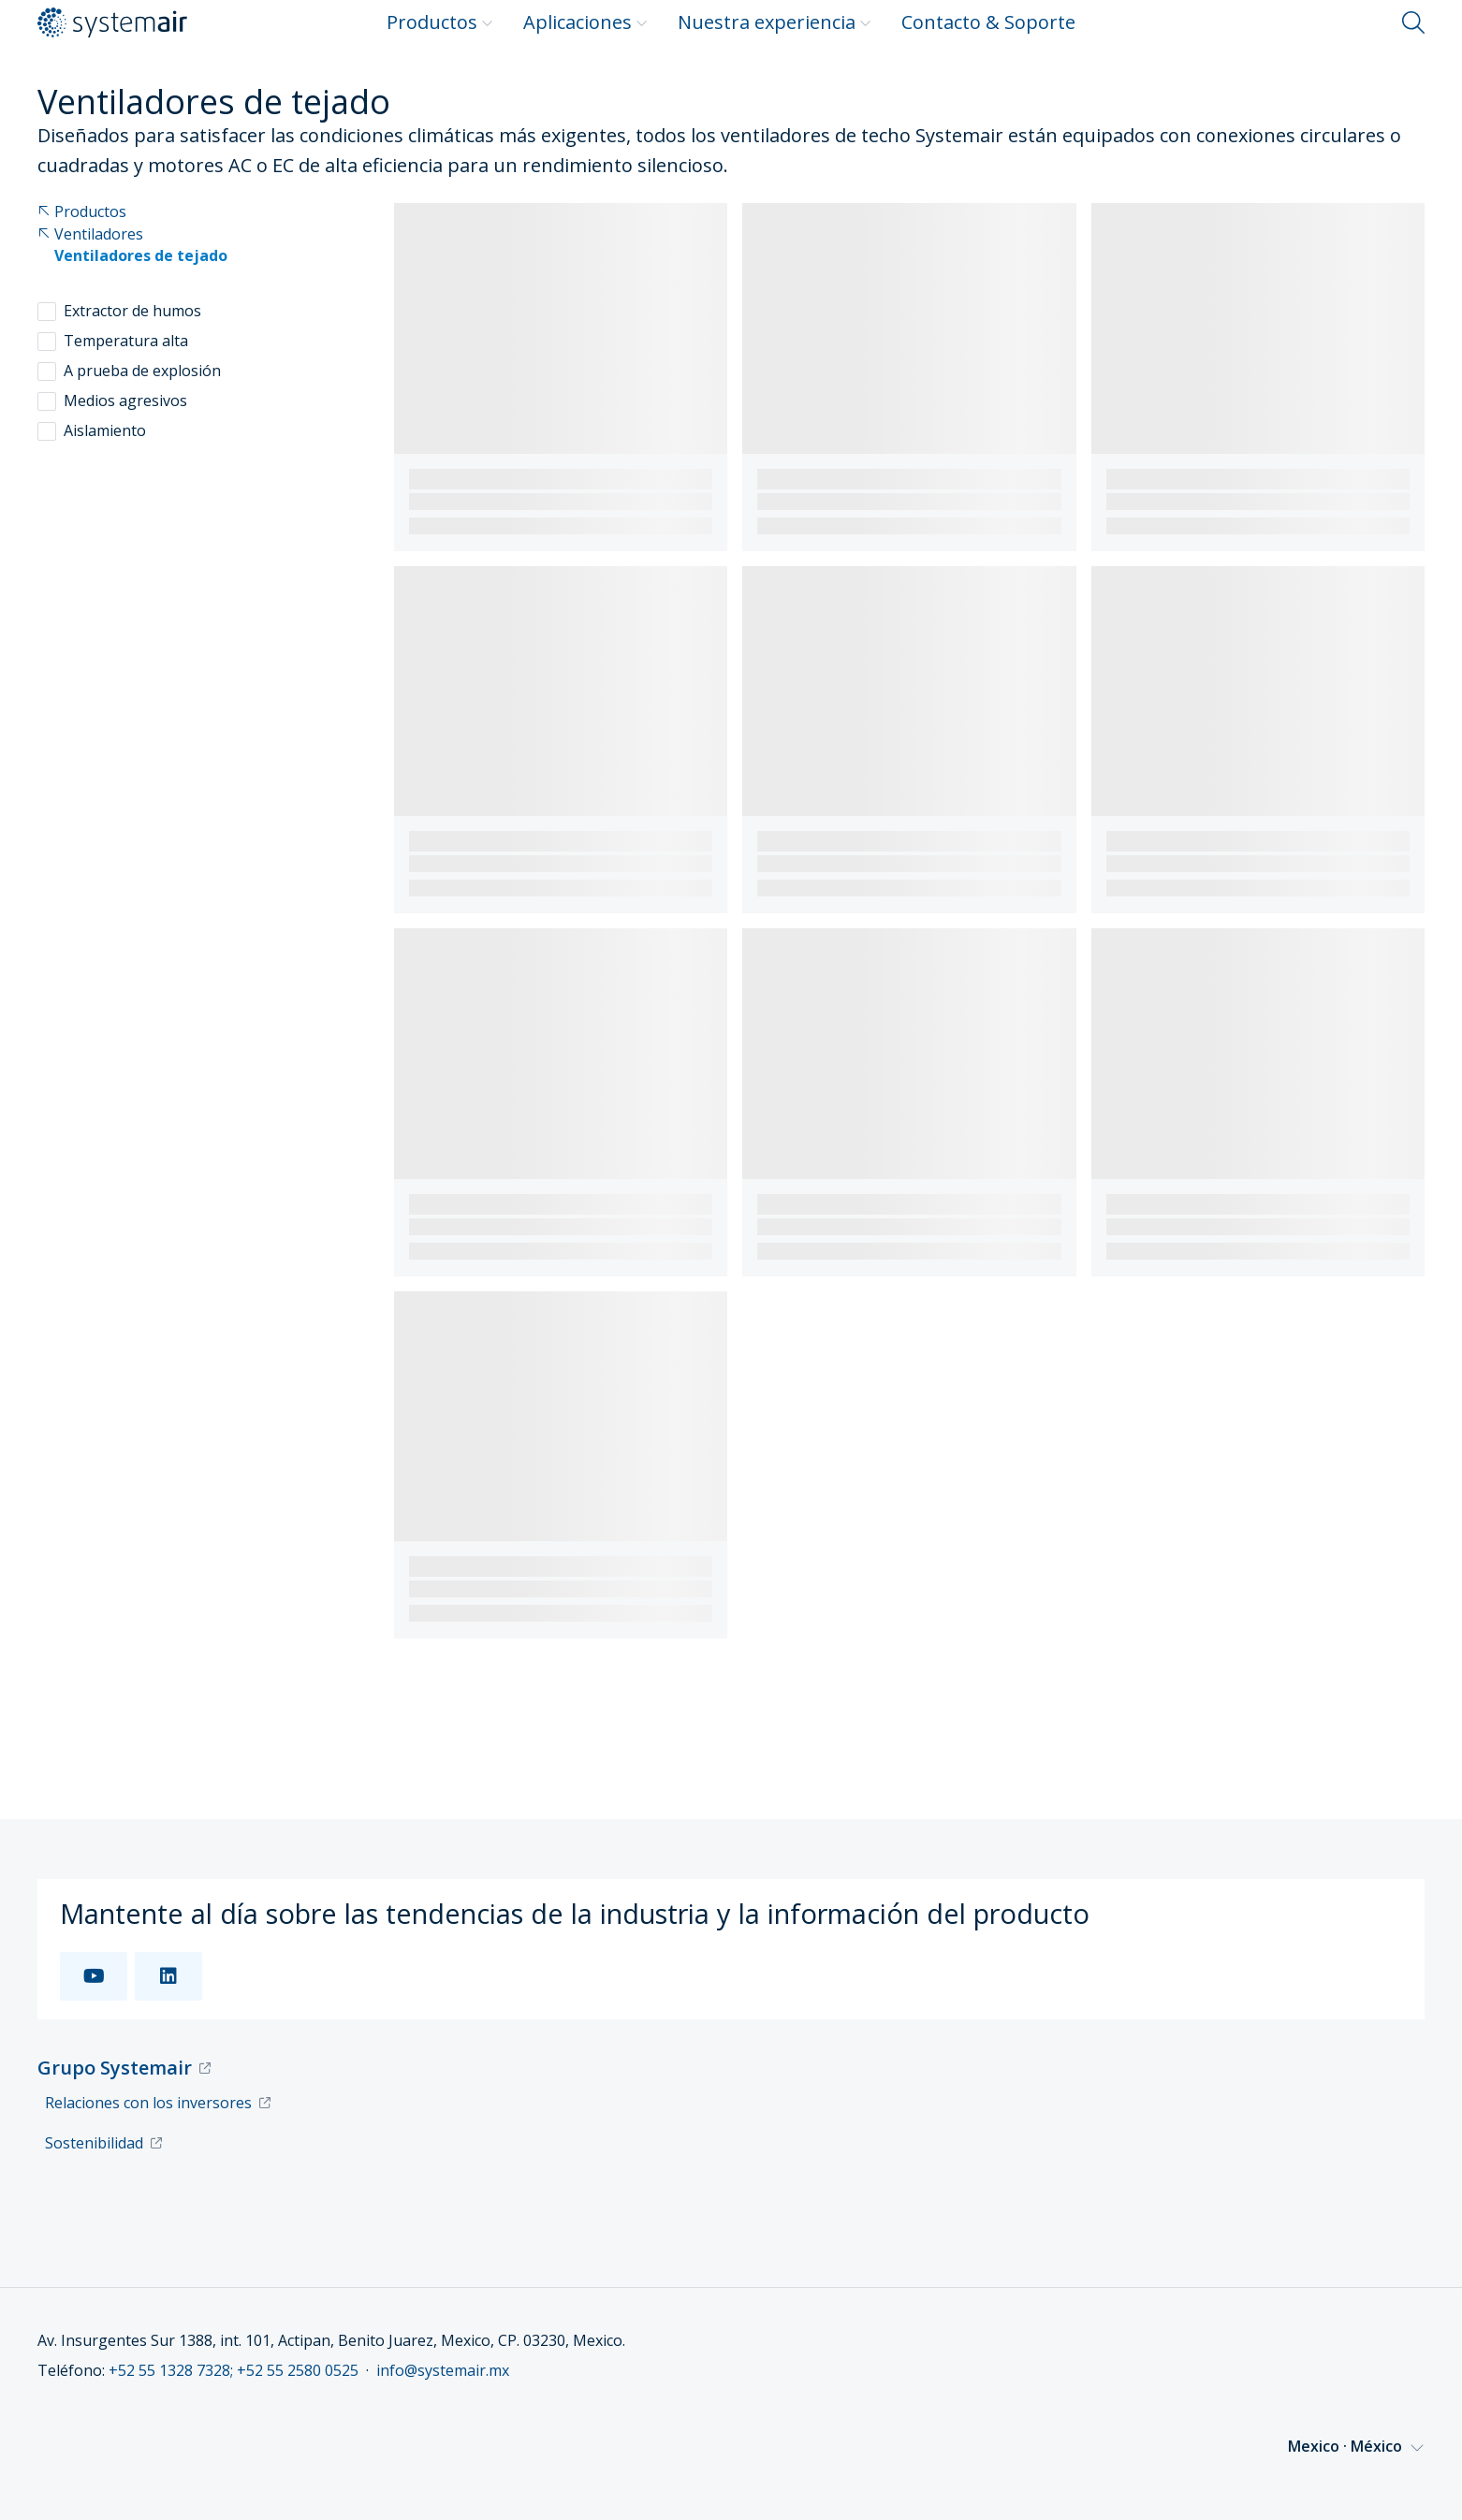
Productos (440, 22)
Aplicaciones (585, 22)
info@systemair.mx (442, 2370)
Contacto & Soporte (988, 22)
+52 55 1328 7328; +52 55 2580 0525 (233, 2370)
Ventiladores (90, 234)
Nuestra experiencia (774, 22)
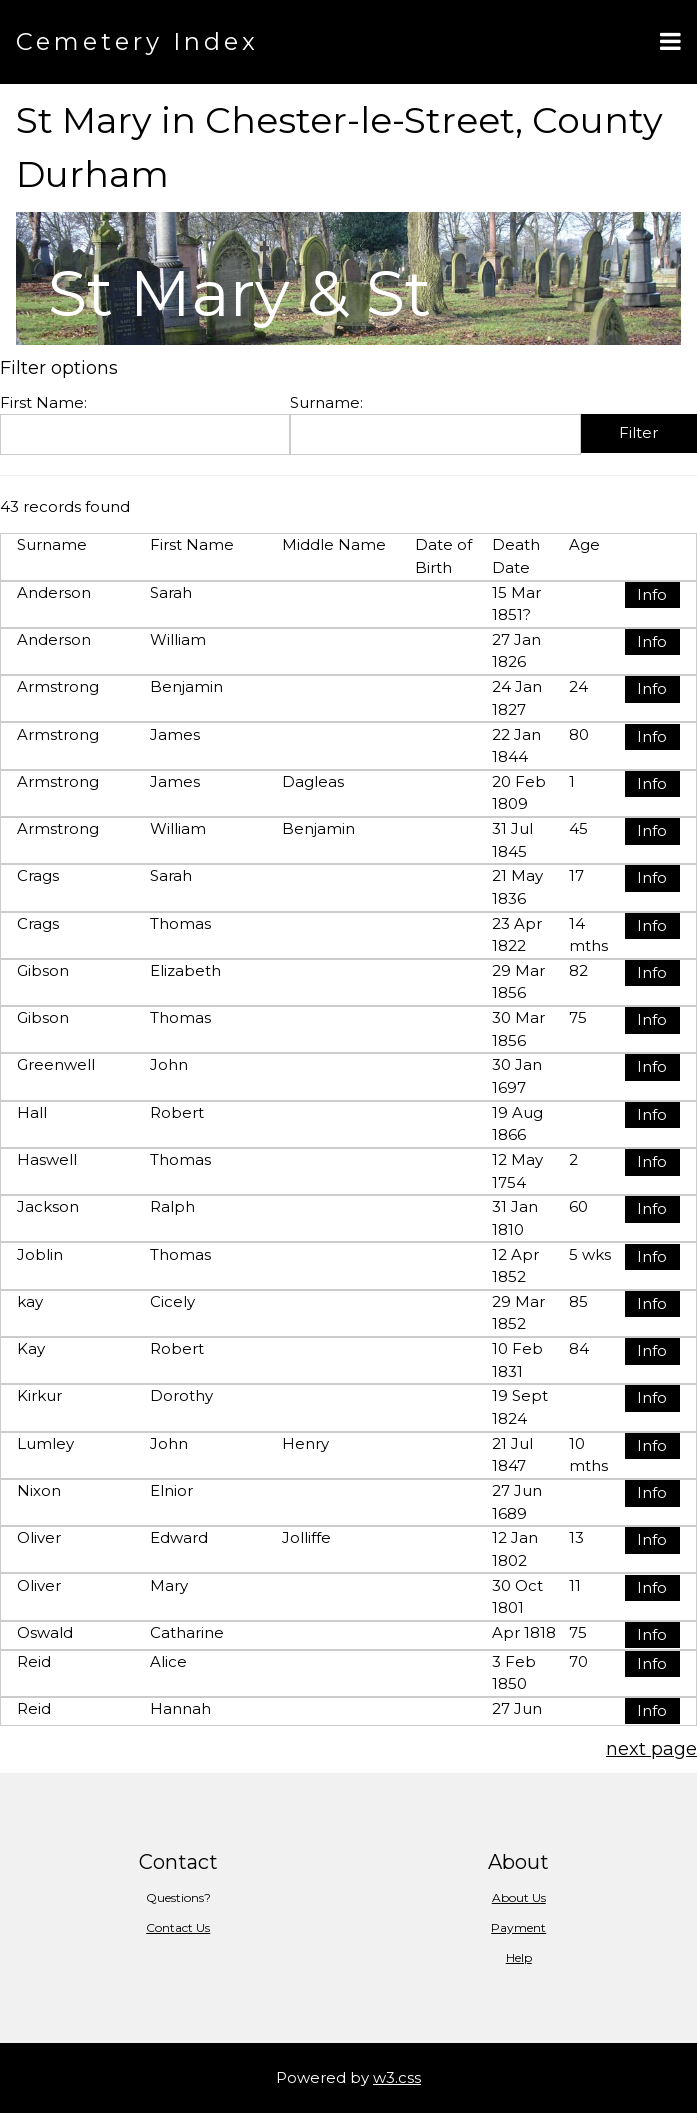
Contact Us (178, 1927)
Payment (518, 1927)
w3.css (397, 2077)
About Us (519, 1897)
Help (519, 1957)
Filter (638, 432)
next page (651, 1749)
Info (652, 594)
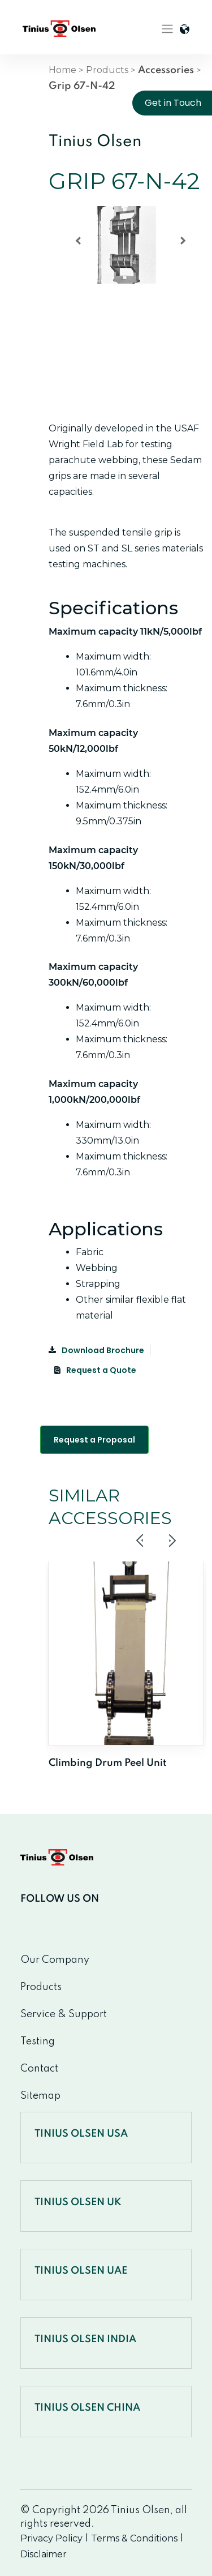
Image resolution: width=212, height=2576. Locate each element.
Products (107, 70)
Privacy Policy (51, 2538)
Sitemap (40, 2096)
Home (62, 70)
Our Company (54, 1960)
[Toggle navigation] (167, 29)
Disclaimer (43, 2554)
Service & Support (63, 2014)
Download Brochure (96, 1350)
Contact (39, 2069)
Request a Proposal (94, 1439)
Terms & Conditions (134, 2538)
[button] (78, 241)
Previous (140, 1540)
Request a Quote (95, 1370)
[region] (126, 265)
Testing (37, 2041)
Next (172, 1540)
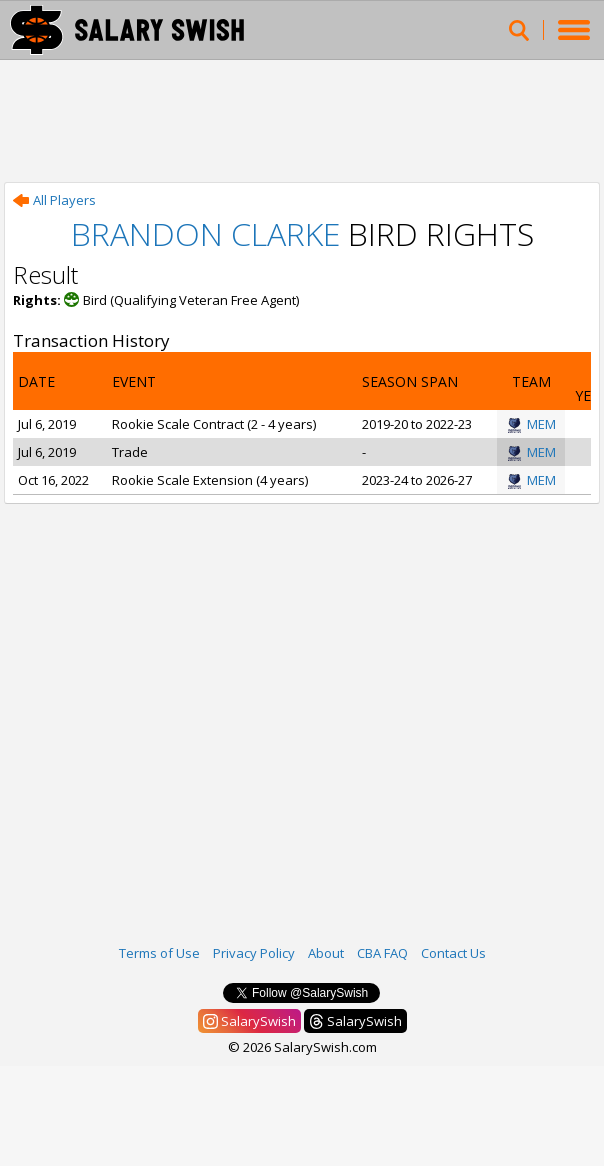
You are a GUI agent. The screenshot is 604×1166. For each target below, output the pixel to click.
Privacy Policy (254, 953)
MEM (531, 424)
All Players (54, 200)
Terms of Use (159, 953)
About (326, 953)
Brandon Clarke (205, 233)
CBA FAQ (382, 953)
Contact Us (453, 953)
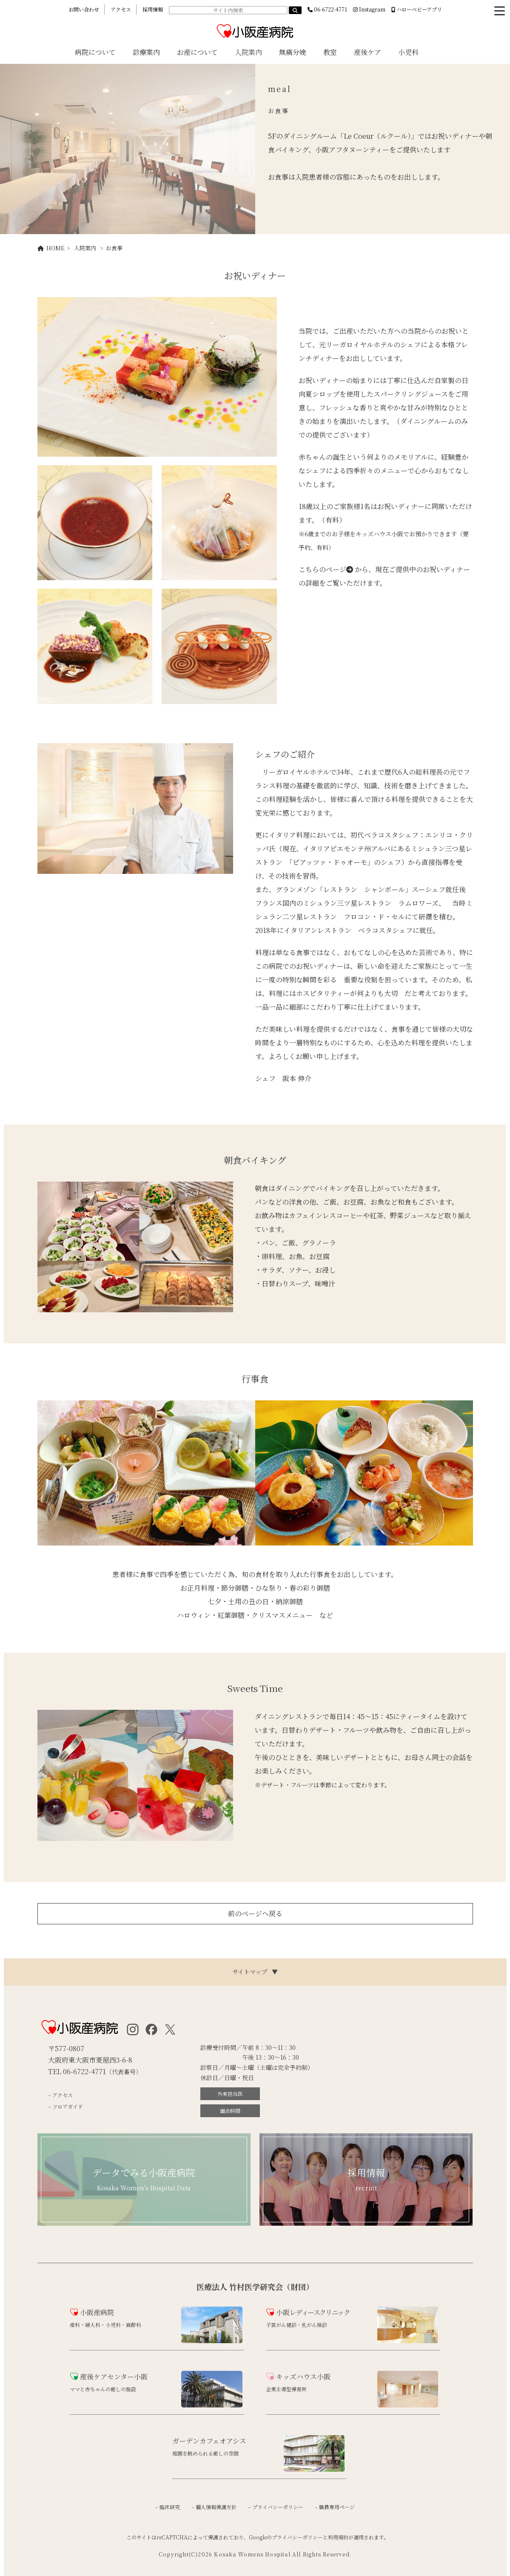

Directions:
Reproduce every row above word for word, including each coordinate pair, and leave the pictures out.

Completed exercise:
Productos (440, 22)
Aplicaciones (585, 22)
info@systemair.mx (442, 2370)
Contacto & Soporte (988, 22)
+52 55 1328 7328; +52 55 2580 0525 (233, 2370)
Ventiladores (90, 234)
Nuestra experiencia (774, 22)
Contact Us (178, 1927)
Payment (518, 1927)
w3.css (397, 2077)
About Us (519, 1897)
Help (519, 1957)
Filter (638, 432)
next page (651, 1749)
Info (652, 594)
Image resolution: width=212, height=2576. Locate each element.
Products (107, 70)
Privacy Policy (51, 2538)
Sitemap (40, 2096)
Home (62, 70)
Our Company (54, 1960)
[Toggle navigation] (167, 29)
Disclaimer (43, 2554)
Service & Support (63, 2014)
Download Brochure (96, 1350)
Contact (39, 2069)
Request a Proposal (94, 1439)
Terms & Conditions (134, 2538)
[button] (78, 241)
Previous (140, 1540)
Request a Quote (95, 1370)
[region] (126, 265)
Testing (37, 2041)
Next (172, 1540)
You are a GUI agent. The screenshot is 604×1166. For each target below, output the pixel to click.
Privacy Policy (254, 953)
MEM (531, 424)
All Players (54, 200)
Terms of Use (159, 953)
About (326, 953)
Brandon Clarke (205, 233)
CBA FAQ (382, 953)
Contact Us (453, 953)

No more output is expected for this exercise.